But try telling that to Ben Bernanke, aka Helicopter Ben, who earned that sobriquet in honor of the theory that the economy could be strengthened and prosperity assured just by increasing the money supply – much like dropping currency out of a helicopter.
Or as Dr. Bernanke once put it in an all too revealing footnote to an academic paper, “people know that inflation erodes the real value of the government’s debt and, therefore, that it is in the interest of the government to create some inflation.”
Now that he’s chairman of the Fed, he can create a lot of it, and he doesn’t need a helicopter to do it, just the authority to buy another $600 billion’s worth of Treasury bonds.
If anybody questions the wisdom of that approach – Barack Obama certainly doesn’t; indeed, the president supports it – then Chairman Bernanke can point out that, however deep the government goes into debt, we only owe the money to ourselves!
Besides, these bonds are guaranteed, aren’t they?
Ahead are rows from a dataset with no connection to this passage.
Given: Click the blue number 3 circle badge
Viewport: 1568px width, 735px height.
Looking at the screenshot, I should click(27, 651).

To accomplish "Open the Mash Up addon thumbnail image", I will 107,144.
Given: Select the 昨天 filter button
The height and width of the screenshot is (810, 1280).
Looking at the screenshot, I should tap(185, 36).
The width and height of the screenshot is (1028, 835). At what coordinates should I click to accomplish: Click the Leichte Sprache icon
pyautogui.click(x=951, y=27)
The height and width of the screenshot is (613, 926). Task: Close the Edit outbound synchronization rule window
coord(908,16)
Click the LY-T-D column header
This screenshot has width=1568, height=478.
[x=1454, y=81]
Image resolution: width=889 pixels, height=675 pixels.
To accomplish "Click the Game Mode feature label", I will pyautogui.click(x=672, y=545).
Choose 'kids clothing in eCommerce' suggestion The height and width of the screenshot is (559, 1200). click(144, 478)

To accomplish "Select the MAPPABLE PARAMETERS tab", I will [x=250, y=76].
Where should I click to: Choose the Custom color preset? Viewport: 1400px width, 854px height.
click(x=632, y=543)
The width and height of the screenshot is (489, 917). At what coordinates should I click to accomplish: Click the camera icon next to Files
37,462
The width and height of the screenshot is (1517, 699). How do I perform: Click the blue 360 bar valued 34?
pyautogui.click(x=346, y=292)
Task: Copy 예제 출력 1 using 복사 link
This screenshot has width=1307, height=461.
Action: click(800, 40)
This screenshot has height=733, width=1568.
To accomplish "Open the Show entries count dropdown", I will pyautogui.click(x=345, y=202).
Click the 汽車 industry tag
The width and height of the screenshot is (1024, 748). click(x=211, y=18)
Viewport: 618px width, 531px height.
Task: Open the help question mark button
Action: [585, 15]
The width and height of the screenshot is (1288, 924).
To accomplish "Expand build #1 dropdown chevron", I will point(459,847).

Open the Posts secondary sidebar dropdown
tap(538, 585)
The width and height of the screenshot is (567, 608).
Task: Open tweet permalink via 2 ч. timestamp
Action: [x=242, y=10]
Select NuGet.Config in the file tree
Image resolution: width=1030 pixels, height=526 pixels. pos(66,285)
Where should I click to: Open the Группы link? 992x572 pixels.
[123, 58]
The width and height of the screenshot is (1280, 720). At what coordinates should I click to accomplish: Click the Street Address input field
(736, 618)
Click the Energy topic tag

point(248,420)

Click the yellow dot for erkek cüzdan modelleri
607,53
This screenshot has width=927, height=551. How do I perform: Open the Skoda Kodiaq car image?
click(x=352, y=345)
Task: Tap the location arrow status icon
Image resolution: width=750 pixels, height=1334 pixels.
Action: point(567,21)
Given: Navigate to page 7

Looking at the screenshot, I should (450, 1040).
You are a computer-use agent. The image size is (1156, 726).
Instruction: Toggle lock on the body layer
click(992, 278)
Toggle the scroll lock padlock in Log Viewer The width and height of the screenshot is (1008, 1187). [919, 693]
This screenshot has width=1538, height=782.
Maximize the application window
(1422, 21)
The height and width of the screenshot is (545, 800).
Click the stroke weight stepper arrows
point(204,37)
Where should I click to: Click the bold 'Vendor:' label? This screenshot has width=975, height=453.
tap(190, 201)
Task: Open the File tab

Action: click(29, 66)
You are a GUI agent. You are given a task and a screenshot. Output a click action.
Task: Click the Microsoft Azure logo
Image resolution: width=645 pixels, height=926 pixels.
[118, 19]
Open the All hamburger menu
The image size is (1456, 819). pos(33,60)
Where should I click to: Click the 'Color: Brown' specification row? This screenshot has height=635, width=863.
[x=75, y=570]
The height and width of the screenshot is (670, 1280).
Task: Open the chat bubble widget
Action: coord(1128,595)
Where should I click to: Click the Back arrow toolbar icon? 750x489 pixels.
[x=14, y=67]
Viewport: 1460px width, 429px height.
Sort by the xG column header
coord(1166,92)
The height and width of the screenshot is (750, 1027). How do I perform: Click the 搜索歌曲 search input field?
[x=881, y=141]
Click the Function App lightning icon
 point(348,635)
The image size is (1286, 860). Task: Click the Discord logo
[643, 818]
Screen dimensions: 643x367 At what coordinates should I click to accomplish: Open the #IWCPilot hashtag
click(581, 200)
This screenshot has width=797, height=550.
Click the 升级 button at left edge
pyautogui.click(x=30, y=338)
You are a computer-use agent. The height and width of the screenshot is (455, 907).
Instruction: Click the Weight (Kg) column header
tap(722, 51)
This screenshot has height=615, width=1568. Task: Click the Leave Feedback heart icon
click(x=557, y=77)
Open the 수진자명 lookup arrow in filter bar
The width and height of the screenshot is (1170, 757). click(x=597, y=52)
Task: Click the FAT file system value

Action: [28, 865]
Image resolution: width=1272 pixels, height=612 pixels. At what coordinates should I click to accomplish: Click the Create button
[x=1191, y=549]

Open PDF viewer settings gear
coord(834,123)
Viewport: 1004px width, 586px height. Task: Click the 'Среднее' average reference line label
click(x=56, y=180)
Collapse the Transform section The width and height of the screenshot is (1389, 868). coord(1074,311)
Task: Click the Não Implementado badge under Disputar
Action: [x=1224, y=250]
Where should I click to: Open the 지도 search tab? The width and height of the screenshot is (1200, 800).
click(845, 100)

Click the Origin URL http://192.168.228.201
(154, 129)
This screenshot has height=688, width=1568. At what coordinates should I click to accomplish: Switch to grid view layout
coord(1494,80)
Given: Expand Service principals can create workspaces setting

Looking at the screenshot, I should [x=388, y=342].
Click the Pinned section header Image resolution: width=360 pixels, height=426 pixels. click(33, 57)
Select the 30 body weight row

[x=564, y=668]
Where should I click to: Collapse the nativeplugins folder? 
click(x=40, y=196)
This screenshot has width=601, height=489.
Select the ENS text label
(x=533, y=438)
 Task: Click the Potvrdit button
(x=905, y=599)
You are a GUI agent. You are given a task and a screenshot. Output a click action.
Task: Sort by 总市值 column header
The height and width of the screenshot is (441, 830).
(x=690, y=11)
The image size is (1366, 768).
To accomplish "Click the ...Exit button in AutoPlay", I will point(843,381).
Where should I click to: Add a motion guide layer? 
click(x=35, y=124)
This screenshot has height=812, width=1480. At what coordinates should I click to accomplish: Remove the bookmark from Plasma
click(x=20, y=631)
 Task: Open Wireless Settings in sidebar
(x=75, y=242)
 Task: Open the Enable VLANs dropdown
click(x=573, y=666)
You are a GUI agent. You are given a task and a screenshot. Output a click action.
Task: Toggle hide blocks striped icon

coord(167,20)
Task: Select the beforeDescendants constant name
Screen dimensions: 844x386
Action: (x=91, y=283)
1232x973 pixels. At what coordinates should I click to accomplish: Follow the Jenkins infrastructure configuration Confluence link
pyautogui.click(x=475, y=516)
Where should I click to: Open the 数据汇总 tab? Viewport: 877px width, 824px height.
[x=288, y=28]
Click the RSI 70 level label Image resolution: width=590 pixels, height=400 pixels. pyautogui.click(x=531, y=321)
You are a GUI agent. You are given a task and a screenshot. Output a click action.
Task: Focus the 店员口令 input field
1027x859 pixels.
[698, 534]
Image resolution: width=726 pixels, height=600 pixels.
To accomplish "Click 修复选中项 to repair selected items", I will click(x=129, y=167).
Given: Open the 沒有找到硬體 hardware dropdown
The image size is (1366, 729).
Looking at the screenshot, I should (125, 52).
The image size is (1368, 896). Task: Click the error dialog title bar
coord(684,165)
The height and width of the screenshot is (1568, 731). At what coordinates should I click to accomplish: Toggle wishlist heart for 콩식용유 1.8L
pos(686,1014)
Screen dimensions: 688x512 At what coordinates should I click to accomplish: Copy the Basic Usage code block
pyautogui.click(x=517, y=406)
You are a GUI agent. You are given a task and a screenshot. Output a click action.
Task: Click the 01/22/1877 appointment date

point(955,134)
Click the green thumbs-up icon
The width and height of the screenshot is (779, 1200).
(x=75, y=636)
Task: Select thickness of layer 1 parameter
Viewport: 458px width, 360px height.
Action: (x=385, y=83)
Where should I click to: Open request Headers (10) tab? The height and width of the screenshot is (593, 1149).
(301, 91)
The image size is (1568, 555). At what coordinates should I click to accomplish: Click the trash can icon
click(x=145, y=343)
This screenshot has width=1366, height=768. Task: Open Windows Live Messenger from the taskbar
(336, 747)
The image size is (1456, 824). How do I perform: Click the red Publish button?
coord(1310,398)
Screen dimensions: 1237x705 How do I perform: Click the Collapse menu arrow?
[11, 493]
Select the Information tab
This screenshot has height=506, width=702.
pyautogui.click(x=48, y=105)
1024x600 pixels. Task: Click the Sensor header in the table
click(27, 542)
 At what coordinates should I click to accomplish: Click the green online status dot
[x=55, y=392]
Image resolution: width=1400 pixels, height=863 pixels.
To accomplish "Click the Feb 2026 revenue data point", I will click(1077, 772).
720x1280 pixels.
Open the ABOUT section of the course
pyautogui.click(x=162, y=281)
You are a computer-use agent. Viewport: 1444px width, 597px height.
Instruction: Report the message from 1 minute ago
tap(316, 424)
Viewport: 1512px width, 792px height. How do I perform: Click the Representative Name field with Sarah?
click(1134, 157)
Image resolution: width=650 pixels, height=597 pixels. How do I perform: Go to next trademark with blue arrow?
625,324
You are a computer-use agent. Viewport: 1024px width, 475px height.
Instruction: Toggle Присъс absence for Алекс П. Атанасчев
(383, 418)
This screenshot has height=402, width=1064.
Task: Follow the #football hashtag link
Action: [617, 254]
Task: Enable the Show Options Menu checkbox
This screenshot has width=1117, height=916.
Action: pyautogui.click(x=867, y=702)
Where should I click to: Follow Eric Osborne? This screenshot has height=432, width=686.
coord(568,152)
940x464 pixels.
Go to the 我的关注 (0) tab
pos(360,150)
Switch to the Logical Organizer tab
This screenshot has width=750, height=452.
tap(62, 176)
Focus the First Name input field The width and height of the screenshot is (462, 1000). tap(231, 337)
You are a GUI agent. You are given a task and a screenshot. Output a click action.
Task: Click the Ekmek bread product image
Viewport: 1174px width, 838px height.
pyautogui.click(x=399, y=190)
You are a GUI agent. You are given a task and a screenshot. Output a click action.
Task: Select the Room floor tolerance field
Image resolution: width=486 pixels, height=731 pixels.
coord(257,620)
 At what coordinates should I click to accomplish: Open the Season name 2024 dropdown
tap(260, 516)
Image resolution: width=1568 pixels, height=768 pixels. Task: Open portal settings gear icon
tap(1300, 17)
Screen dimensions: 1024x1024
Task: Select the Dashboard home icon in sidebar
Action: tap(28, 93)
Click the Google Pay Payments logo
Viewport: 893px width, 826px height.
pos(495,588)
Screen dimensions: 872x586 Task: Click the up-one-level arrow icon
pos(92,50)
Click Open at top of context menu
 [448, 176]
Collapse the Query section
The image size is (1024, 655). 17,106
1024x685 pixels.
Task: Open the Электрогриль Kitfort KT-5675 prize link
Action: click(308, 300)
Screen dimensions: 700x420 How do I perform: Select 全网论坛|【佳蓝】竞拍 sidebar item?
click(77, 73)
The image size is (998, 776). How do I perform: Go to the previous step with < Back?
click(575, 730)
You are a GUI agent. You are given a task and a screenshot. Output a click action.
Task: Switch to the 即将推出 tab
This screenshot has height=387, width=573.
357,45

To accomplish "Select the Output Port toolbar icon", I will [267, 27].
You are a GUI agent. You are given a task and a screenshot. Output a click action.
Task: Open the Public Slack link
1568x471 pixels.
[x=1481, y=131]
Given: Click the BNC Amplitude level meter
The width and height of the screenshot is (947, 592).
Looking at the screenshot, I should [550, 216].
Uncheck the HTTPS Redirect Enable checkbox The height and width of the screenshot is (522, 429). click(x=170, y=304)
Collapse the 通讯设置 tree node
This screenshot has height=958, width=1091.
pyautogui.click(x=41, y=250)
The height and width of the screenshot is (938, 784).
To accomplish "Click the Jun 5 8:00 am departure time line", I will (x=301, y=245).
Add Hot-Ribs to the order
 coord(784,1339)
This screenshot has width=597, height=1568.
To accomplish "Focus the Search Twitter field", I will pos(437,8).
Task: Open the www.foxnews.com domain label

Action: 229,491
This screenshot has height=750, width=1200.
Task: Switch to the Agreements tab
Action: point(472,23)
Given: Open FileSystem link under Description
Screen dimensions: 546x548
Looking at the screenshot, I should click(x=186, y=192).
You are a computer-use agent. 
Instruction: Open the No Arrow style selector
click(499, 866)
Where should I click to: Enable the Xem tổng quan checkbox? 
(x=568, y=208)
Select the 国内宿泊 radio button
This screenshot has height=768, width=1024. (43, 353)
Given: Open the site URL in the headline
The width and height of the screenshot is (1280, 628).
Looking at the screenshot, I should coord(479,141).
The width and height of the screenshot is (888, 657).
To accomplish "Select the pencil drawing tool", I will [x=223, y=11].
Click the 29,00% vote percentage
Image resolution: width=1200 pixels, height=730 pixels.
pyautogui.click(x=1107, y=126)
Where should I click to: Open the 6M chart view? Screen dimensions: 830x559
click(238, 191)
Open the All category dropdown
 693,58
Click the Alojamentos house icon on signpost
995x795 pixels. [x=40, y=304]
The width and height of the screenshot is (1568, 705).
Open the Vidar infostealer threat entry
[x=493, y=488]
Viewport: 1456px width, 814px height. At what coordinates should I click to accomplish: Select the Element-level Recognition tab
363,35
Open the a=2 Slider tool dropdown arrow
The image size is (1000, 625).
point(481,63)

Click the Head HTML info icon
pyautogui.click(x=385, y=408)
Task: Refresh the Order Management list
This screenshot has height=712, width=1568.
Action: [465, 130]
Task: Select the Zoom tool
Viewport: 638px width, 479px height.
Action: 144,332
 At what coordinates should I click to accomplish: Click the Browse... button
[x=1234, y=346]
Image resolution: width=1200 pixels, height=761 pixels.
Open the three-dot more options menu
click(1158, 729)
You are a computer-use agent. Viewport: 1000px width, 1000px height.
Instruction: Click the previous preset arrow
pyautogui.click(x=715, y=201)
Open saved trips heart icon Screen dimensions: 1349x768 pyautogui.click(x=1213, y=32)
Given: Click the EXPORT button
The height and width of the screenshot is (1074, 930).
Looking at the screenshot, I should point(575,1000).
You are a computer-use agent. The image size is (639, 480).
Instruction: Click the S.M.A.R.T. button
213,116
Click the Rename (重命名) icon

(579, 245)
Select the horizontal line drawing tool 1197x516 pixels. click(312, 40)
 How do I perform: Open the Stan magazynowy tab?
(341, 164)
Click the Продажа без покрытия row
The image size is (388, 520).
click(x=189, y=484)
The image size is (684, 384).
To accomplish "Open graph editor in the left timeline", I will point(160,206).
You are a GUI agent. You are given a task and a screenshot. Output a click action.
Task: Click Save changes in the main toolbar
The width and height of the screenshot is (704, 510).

Right. Just the way Fannie Mae’s and Freddie Mac’s were. No wonder people no longer use the expression, “sound as a dollar.”
To be fair, the president is scarcely unconcerned when it comes to matters fiscal and commercial. Just the other day, speaking from Jakarta, that key listening post when it comes to American monetary policy, Mr. Obama warned that the global economy is becoming unbalanced. He took especial aim at countries that are “intervening significantly in the currency markets to maintain their advantage.” That’s telling off the Fed. If unintentionally.
If there’s one thing this administration is out to supply in even greater abundance than ever cheaper dollars, it’s unintentional irony.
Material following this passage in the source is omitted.